**Try it:** All lines from the one containing "zinfandel (144, 2245)" to the end of the entries below must be output exactly, and no other lines.

[[ Data to process, beginning ]]

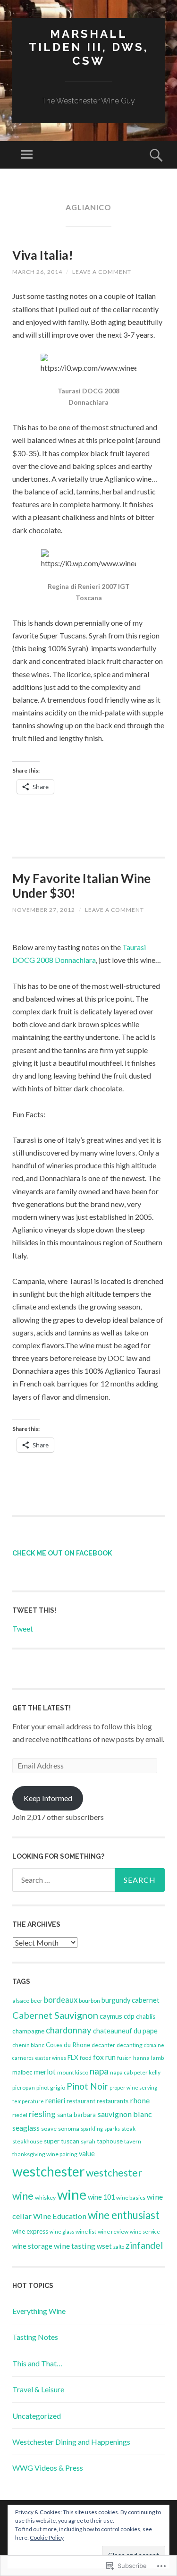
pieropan (23, 2087)
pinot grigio (50, 2087)
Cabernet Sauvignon (55, 2015)
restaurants (112, 2101)
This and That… (37, 2363)
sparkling (92, 2128)
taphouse (110, 2141)
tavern (132, 2141)
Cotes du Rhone (68, 2045)
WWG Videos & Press (47, 2467)
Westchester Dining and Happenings (71, 2441)
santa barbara (76, 2114)
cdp (129, 2016)
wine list (86, 2231)
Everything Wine (39, 2310)
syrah (88, 2141)
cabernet (146, 2000)
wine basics (130, 2197)
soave (49, 2128)
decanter (103, 2045)
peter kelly (147, 2072)
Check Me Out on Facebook (62, 1553)
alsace (20, 2000)
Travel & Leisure (38, 2389)
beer (36, 2000)
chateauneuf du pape (125, 2031)
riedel (19, 2114)
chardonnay (69, 2030)
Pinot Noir (87, 2086)
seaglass (26, 2128)
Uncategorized (36, 2415)
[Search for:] (88, 1880)
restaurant (81, 2101)
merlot (45, 2071)
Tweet (22, 1628)
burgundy (115, 2000)
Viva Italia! (42, 255)
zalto (118, 2247)
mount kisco (72, 2072)
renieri (55, 2101)
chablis (145, 2016)
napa (99, 2071)
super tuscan (61, 2141)
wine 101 (101, 2197)
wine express (30, 2231)
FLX (72, 2057)
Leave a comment (101, 271)
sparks (112, 2128)
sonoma (68, 2128)
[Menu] (27, 155)
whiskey (45, 2197)
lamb (157, 2057)
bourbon (89, 2000)
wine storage (32, 2246)
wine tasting (74, 2245)
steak (128, 2128)
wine (71, 2194)
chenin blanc (28, 2045)
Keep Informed (48, 1798)
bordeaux (60, 2000)
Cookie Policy (47, 2537)
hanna (141, 2057)
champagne (28, 2031)
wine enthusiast (124, 2215)
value (87, 2154)
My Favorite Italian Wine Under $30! (81, 886)
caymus (111, 2016)
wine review (113, 2231)
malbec (22, 2072)
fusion (124, 2058)
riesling (42, 2114)
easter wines (50, 2058)
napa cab (121, 2072)
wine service (145, 2231)
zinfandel (144, 2245)
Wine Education (59, 2215)
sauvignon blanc (124, 2113)
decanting (130, 2045)
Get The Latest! (41, 1708)
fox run (104, 2057)
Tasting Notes (35, 2336)
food (86, 2057)
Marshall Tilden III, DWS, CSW (89, 47)
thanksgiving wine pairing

[[ Data to process, end ]]

**Reply to the task:**
zinfandel (144, 2245)
Wine Education (59, 2215)
sauvignon blanc (124, 2113)
decanting (130, 2045)
Get The Latest! (41, 1708)
fox run (104, 2057)
Tasting Notes (35, 2336)
food (86, 2057)
Marshall Tilden III, DWS, CSW (89, 47)
thanksgiving wine pairing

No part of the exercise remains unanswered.